▶ **Prompt**
Can you copy the items below word for word, starting at the line that contains "You are a computer-use" and ending after the line that contains "point(1132,419)"?

▶ **Given data**
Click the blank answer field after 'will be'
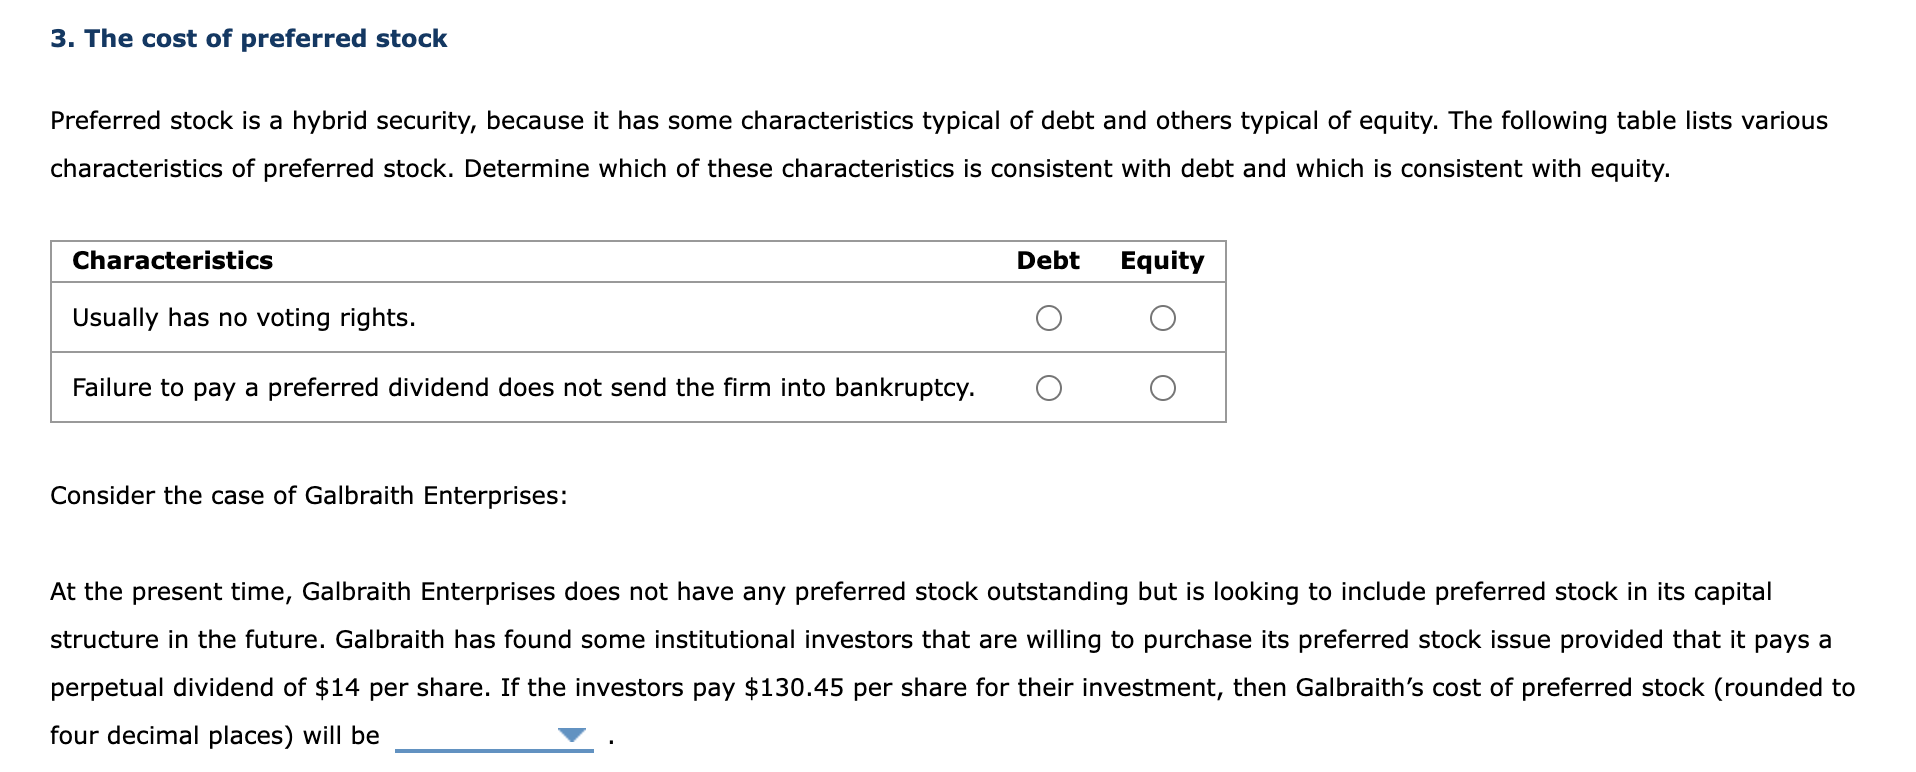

==

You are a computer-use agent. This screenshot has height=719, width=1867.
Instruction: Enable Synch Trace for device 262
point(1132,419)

* * *

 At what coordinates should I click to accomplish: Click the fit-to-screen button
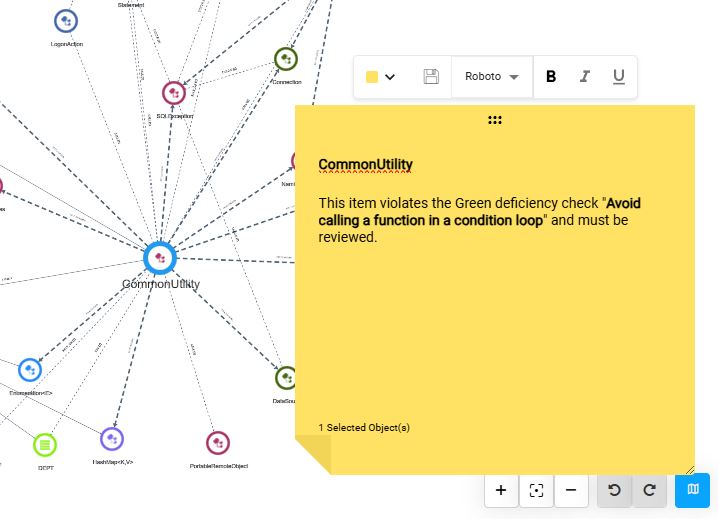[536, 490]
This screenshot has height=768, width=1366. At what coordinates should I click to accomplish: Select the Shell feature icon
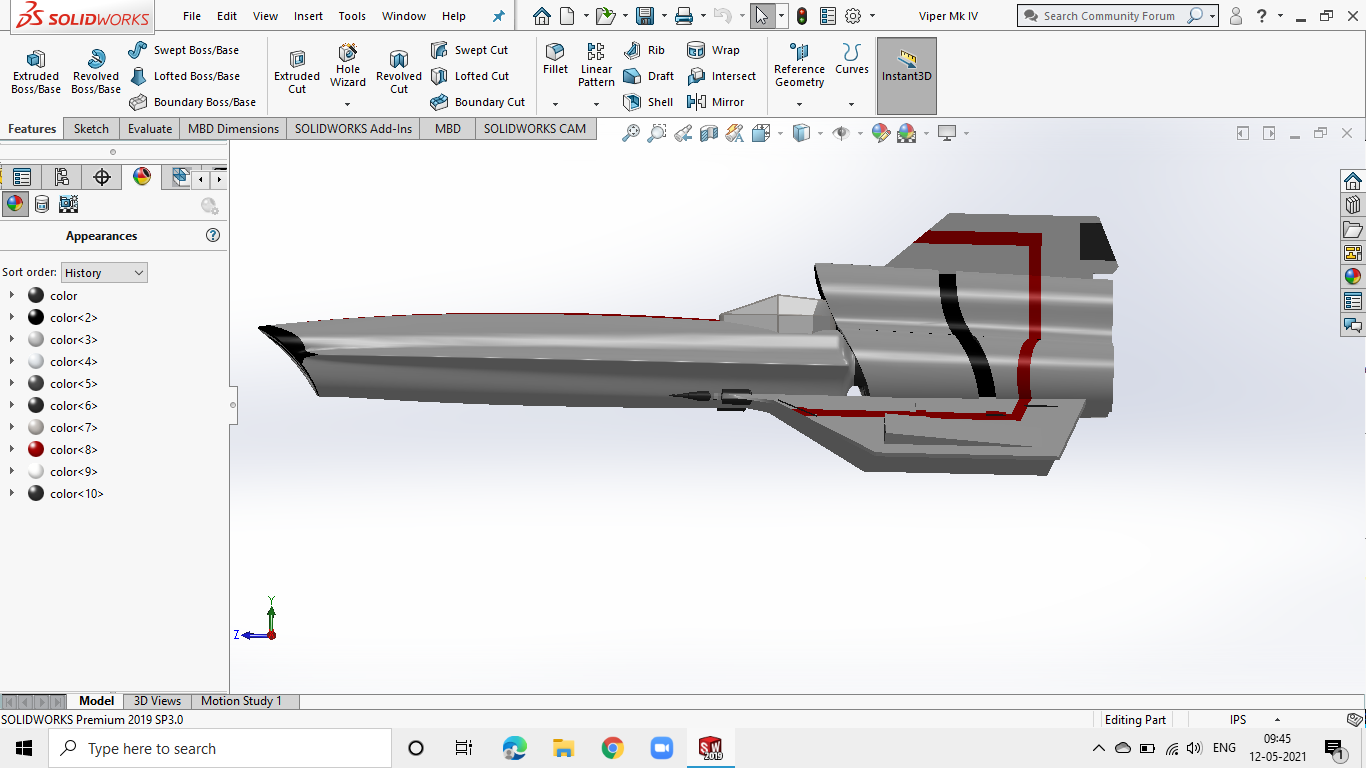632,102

▶ **Answer to this task**
You are a computer-use agent. This screenshot has height=719, width=1867.
Instruction: Enable Synch Trace for device 262
point(1132,419)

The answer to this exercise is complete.